Après avoir, pendant des années, pratiqué une politique de porte ouverte aux Somaliens fuyant leur pays, qui sont présents dans tout le Yémen et survivent souvent de petits boulots, Sanaa leur a donné deux mois pour se faire enregistrer et exerce sur eux une surveillance chaque jour plus stricte. Autour du camp de réfugiés de Kharaz, qui accueille quelque 25 000 Somaliens sur la côte, à l’est d’Aden (sud), des barrages de police ont été mis en place la semaine dernière. Il est désormais interdit aux Somaliens de passer d’un camp à l’autre, de s’installer dans une autre province ou de s’éloigner du camp. A la sortie d’Aden, les policiers font sortir des voitures tous les Somaliens, facilement reconnaissables grâce à leur physique différent de celui des Yéménites, pour des interrogatoires poussés, alors qu’ils ont souvent fui la Somalie pour échapper à l’enrôlement forcé dans les milices shebab.
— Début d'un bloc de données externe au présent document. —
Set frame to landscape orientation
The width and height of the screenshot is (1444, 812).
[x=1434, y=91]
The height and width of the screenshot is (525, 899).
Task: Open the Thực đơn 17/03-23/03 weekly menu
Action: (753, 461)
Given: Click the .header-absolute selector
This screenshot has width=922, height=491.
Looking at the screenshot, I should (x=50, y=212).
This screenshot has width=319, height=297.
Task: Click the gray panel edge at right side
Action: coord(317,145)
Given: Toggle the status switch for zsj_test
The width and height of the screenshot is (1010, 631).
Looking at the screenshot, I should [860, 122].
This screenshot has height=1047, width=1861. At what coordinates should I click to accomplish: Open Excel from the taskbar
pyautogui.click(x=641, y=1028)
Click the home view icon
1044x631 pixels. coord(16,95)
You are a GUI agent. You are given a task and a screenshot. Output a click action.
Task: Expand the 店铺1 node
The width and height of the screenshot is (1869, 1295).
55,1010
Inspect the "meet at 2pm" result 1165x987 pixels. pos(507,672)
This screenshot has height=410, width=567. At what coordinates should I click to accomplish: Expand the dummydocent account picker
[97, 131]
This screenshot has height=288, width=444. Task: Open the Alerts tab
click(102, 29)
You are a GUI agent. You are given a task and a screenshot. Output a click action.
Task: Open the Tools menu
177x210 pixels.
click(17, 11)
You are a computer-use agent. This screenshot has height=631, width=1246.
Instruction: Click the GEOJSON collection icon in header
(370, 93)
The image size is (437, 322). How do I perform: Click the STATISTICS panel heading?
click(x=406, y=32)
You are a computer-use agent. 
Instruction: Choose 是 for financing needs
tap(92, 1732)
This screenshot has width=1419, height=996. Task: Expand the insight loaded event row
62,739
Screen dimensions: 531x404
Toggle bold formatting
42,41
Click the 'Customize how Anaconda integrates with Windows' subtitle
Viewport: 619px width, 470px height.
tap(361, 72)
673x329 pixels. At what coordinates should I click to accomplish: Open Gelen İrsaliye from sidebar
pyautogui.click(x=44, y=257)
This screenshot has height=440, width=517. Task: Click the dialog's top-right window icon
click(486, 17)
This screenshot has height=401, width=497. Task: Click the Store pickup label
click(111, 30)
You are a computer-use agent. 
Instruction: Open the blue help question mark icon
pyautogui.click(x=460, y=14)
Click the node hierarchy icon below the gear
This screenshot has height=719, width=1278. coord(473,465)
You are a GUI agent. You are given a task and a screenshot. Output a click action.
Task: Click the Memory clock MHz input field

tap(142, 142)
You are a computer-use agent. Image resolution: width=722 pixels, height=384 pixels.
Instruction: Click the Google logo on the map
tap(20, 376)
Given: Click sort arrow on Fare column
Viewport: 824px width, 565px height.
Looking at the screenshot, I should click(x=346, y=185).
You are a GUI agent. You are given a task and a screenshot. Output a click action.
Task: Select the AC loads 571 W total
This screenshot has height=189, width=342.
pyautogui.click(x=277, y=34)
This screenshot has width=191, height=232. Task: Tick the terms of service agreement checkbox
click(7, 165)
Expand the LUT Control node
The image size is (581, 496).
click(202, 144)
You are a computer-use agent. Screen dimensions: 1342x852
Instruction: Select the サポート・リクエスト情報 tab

Les adolescents et les jeunes hommes sont désormais soupçonnés d’avoir été envoyés en mission au Yémen.

« Les déclarations des chefs djihadistes somaliens constituent la preuve qu’ils ne se soucient pas du sort des gens, de leur propre peuple », a dit le général Yahia Saleh, chef de l’unité antiterroriste yéménite. « Aujourd’hui, chaque Yéménite va se méfier du Somalien qui lave sa voiture. Et cela va leur rendre la vie plus difficile. Mais ça, Al-Qaëda s’en fiche ! ». Pour l’expert yéménite Saïd Al-Jemhi, auteur d’un livre sur Al-Qaëda dans son pays, il ne fait pas de doute que des shebab sont déjà là. « Ils ne vont pas prendre de bateaux, les remplir d’armes et traverser le détroit de Bab Al-Mandeb, au risque de se faire intercepter », dit-il. « Ils disposent dans les camps d’immenses réservoirs de volontaires potentiels. Et plus leur vie sera difficile ici, plus ils seront faciles à radicaliser ». En revanche, selon le journaliste Abdelelah Shaea, réputé être l’un des journalistes yéménites les mieux informés sur la mouvance djihadiste dans son pays, cet envoi de renforts depuis la Somalie est, avant tout, de la rhétorique. « D’abord, dans l’idéologie du djihad, il faut aller aider ses frères menacés partout dans le monde, dit-il, Ensuite, dans la mythologie islamiste, le Yémen est un pays à part. Ils croient que c’est de là que doit partir un jour l’armée qui libérera la Palestine et la Grande Mosquée de Jérusalem ». Selon le Haut commissariat de l’Onu pour les réfugiés, plus de 74 000 clandestins ont fait, en 2009, la traversée entre les côtes somaliennes et le Yémen, soit 50 % de plus qu’en 2008.